I don't think that they have any consistency what they say.
They say whatever they feel is going to be politically expedient for them to say that moment.
And last video, I think.
Carl, I'd be interested to see your take on the politics of the Two Ronnies miniseries, The Worm That Turned.
Made in 1980 and set in the futuristic year of 2012, it's a dystopian depiction of a world in which feminism led to the wholesale displacement of men from their positions of power and resulted in a society in which forced transgenderism was the norm.
Our hero is a tea lady working for the commander of security, played by the siren of Swindon, Diana Dawes, and also who runs an underground film house by night.
When he's discovered, he enlists his friend who helps him escape to Wales, a region which, at least in this timeline, didn't succumb to progressivism.
Right.
Well, I'll definitely show that to Carl.
Now, let's go to some comments.
We have some honorary comments.
Adam Hack Davis.
Bo, everything you have said has been spot on.
If you ever got into politics, I would vote for you.
Well, I am hopefully running for reform in Swindon.
Excellent.
Ross Diggle.
Please, can we have Bo more often?
Fun Club.
Matt P. Bo, Nick and Stelios, dream team.
Thank you very much.
And General Haiping.
Oh yeah, bring on the Bo Show.
Good to see the power of the Bo return to the podcast.
I know General Haiping.
He leaves lots of comments on my Epoch stuff.
He's a good bloke.
Great bloke.
So thanks for that one.
Right.
Now, Adam Kalinowski.
As a current serving officer for nine years, Nick is 100% correct on the current state of recruitment.
Lord Nerevar, we know we live in evil times when drawing attention to the industrialized rape of children that happens every day is a TOS violation and can't be posted on most major platforms.
Thank you gentlemen for discussing it anyway as harrowing as it is.
It is harrowing, it's not easy, but thank you for understanding this.
Now, Ethelsen95, the current state of border control and policing is definitely heading towards anarcho-tyranny.
The state will not enforce the law and protect people, but they will damn sure prevent you from doing anything to protect yourself or your property.
Ignacio Yunquera.
If people want to keep female officers, they must give them guns and equalizing tools.
But they won't even allow them for male cops in general because criminals.
Omar Awad.
People allowed, within quotation marks, this to happen because we've been trained in democracy.
They keep us just comfortable enough to keep the majority docile.
The people will only get what they want when the ruling class fear them.
I think that's correct because in politics, it's power politics, at least the way I see it, the default.

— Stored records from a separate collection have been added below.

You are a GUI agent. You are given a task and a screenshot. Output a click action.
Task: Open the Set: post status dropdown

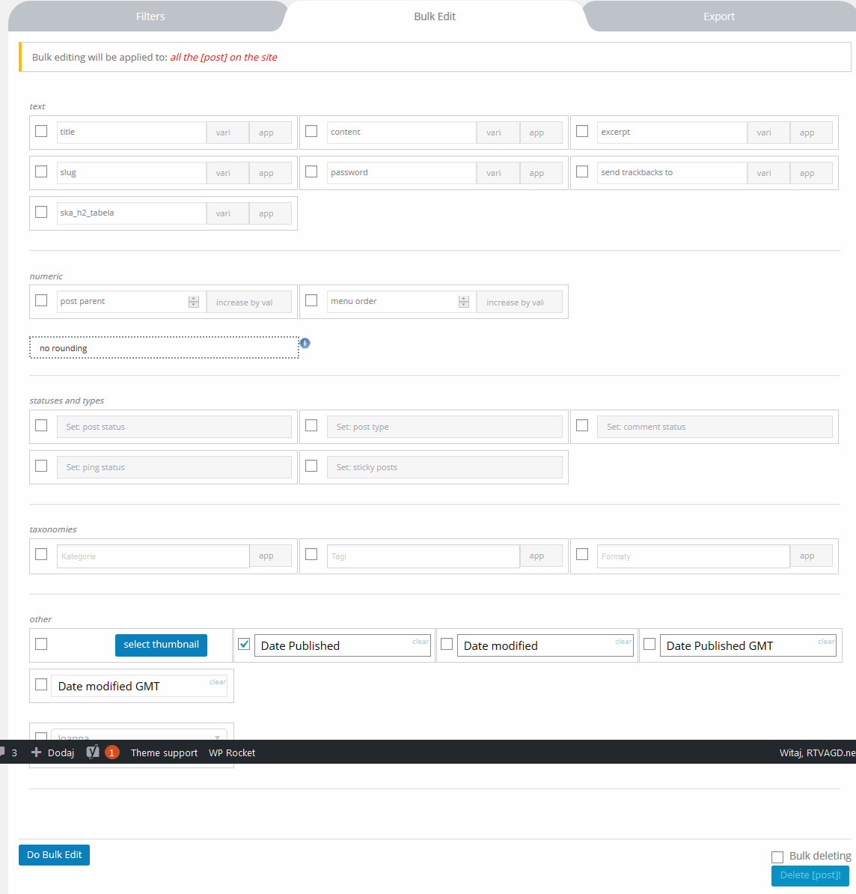click(x=174, y=427)
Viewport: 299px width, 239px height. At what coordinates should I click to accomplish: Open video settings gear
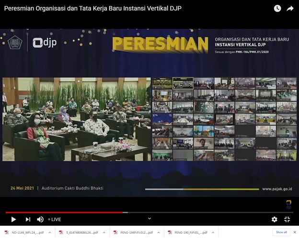click(x=274, y=219)
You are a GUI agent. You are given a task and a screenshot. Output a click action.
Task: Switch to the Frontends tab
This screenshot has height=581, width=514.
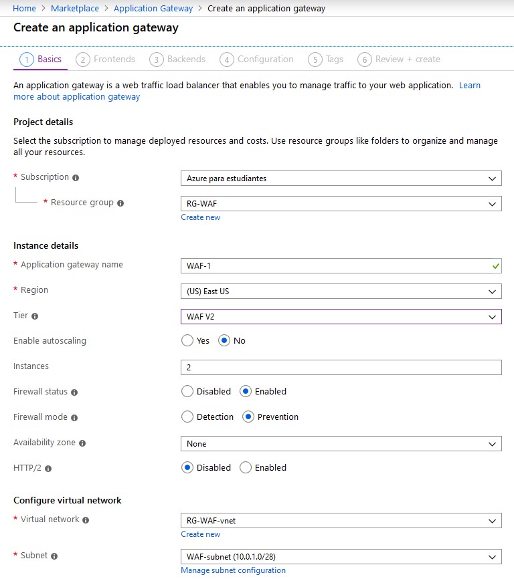(x=106, y=60)
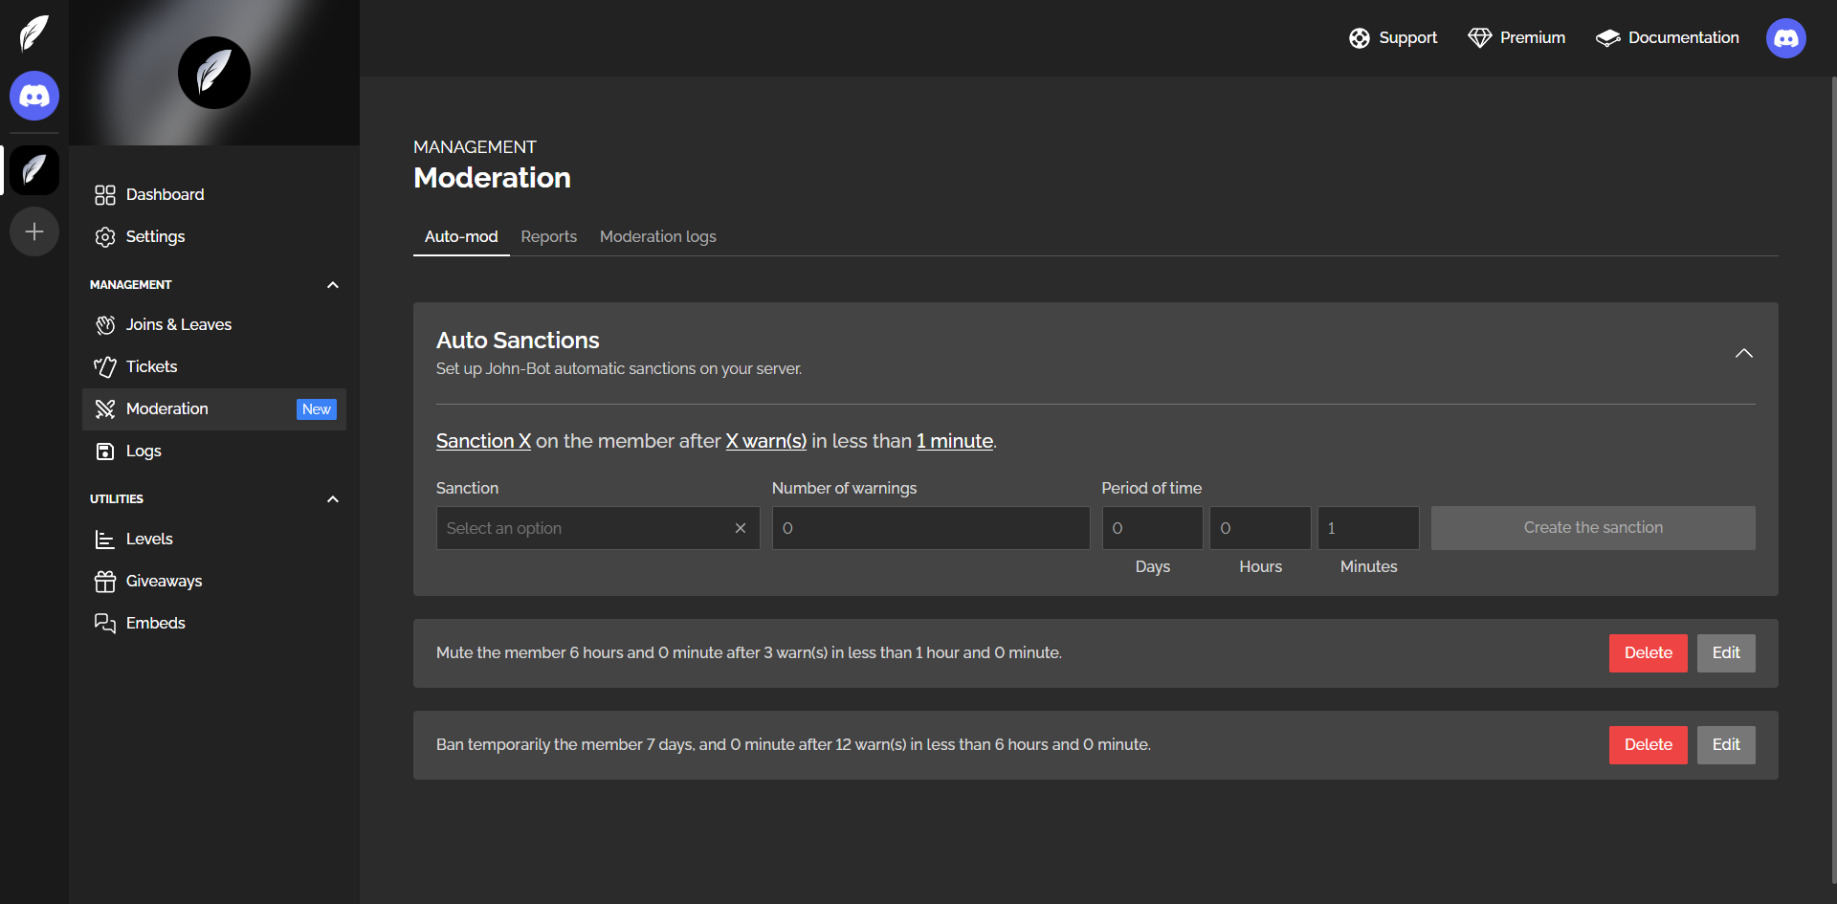Clear the Sanction selection with X
Viewport: 1837px width, 904px height.
click(x=740, y=528)
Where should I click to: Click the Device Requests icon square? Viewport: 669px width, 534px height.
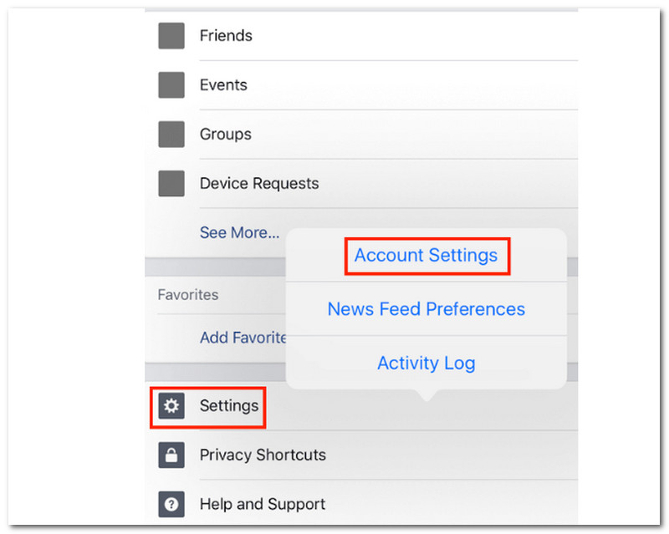click(x=171, y=183)
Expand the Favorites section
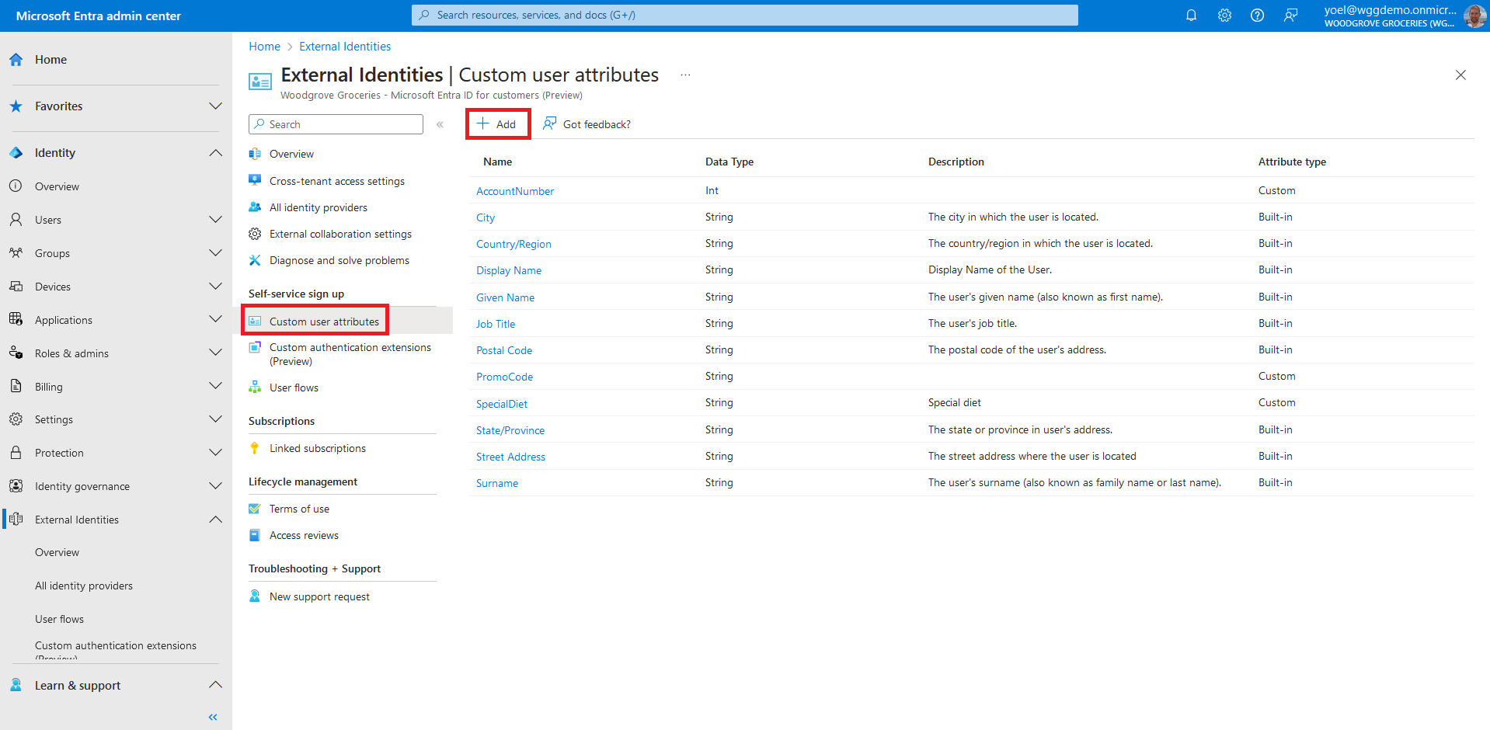The image size is (1490, 730). coord(215,106)
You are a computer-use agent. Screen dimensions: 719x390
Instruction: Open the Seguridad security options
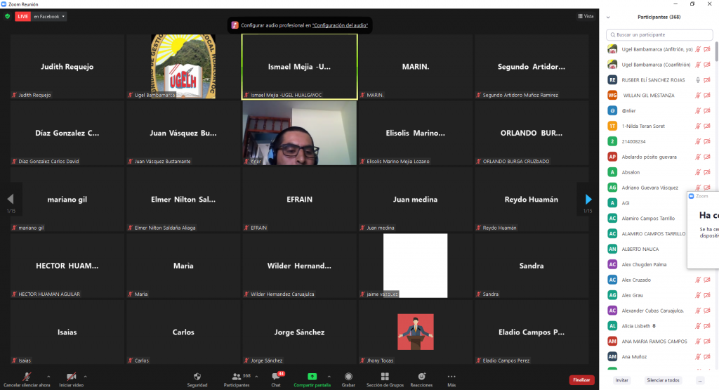pos(197,377)
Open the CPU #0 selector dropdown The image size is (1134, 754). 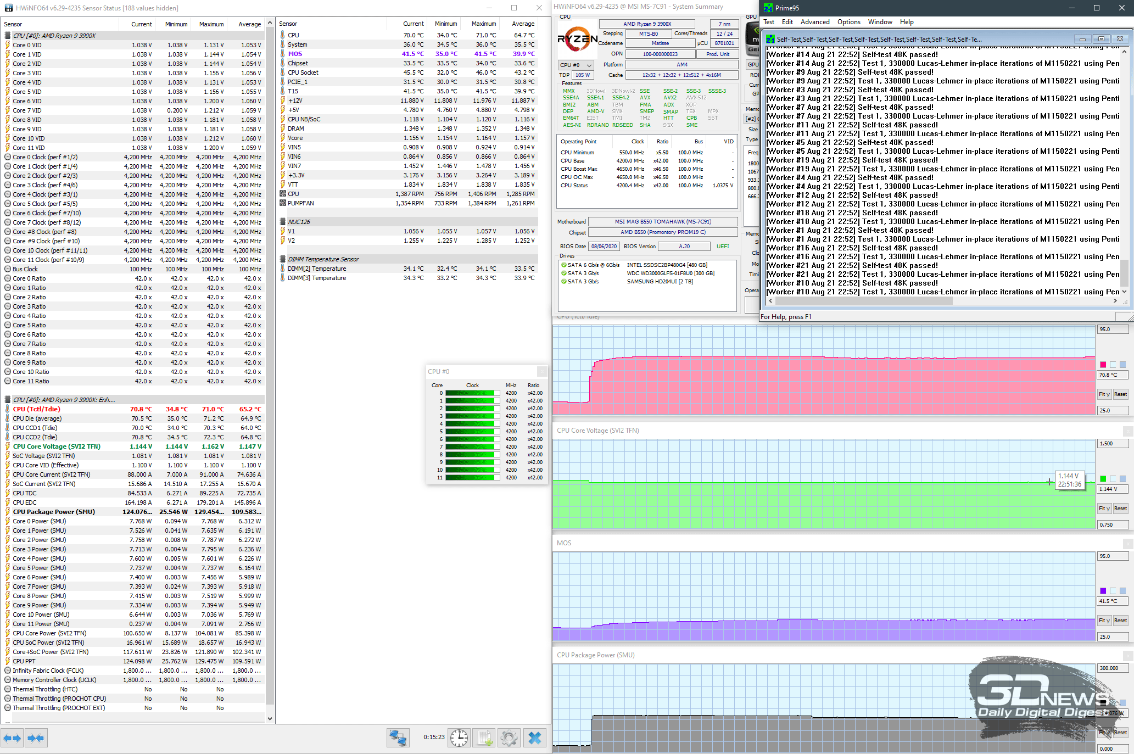[576, 65]
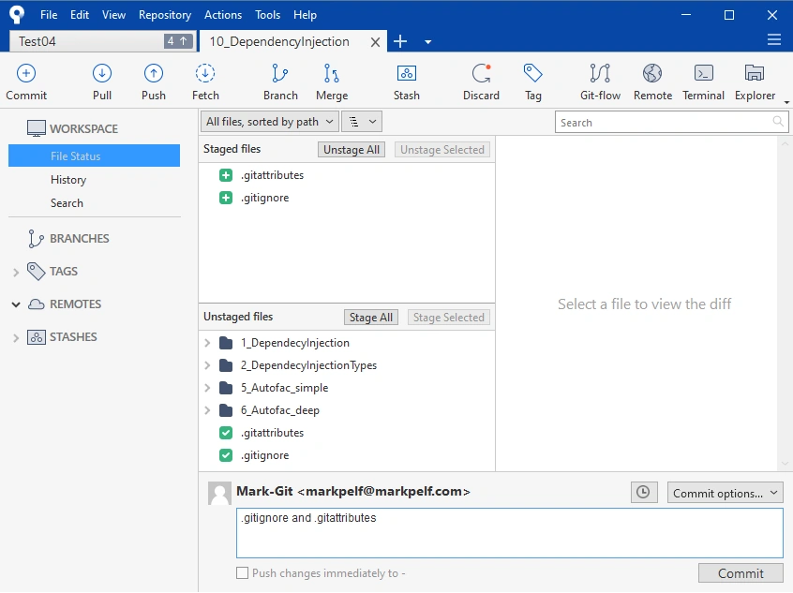The width and height of the screenshot is (793, 593).
Task: Open the 'All files, sorted by path' dropdown
Action: coord(269,122)
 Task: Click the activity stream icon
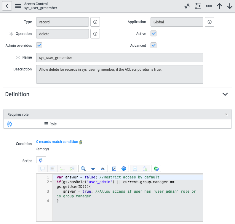tap(187, 6)
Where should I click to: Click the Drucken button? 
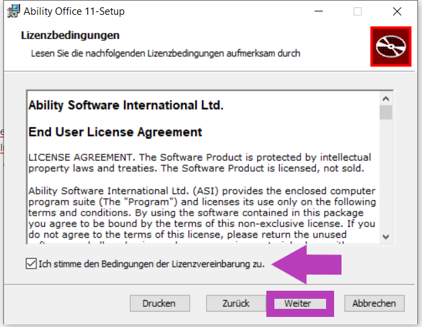tap(160, 303)
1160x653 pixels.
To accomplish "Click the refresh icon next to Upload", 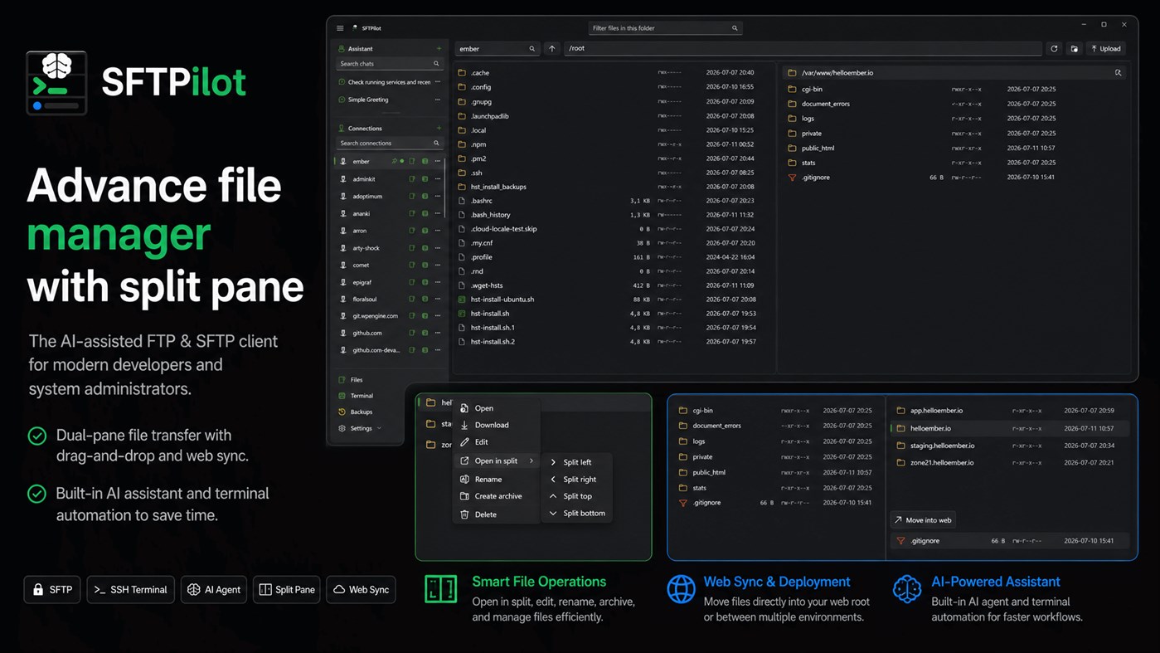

If people regularly disrespect you and you don't fight back, Prepare to be more disrespected.
So, and it seems to me to be close to the active citizenry that you were talking about.
I think history has shown that comment to be true again and again and again.
Now let's go to comments for the second segment.
Vicky Karner.
Always love to see Nick.
Best of luck in your run for mayor.
If you were running in my area, you'd had my vote hands down.
Thank you.
Ignacio Yunquera.
I want criminals to live in constant fear.
Simple as.
Lord Nerevar.
You may be a bit of an underdog candidate, Nick, but if anyone can help Manchester, I believe it's you.
Best policies I've seen from a mayoral candidate in my lifetime, and I'm hoping you'll be able to put them into motion.
Thank you.
Bay State.
If Nick becomes mayor, I'm moving to Manchester.
The one place in the UK that cares about what's right.
Keep it up, Nick.
Matt P. I saw the video of Antifa shouting Nick down.
He actually managed to make them mostly shut up and try to actually listen to him near the end by speaking such potent common sense.
James Corr, you've got my vote, Nick, and I really hope you win.
Thank you.
Drew Doomhand, no one doubts that we need better officials and politicians in the West.
The better question is, are we willing to elect them or are the anarchists correct and democracy has ultimately failed?
Leave a short response so you should end the podcast for today.
It's a good question.
We don't know.
Democracy is an experiment.
You know, the world we've got today in the West is only, you know, 150 years old.
We don't know.
You know, the natural state of things is a mugged issue.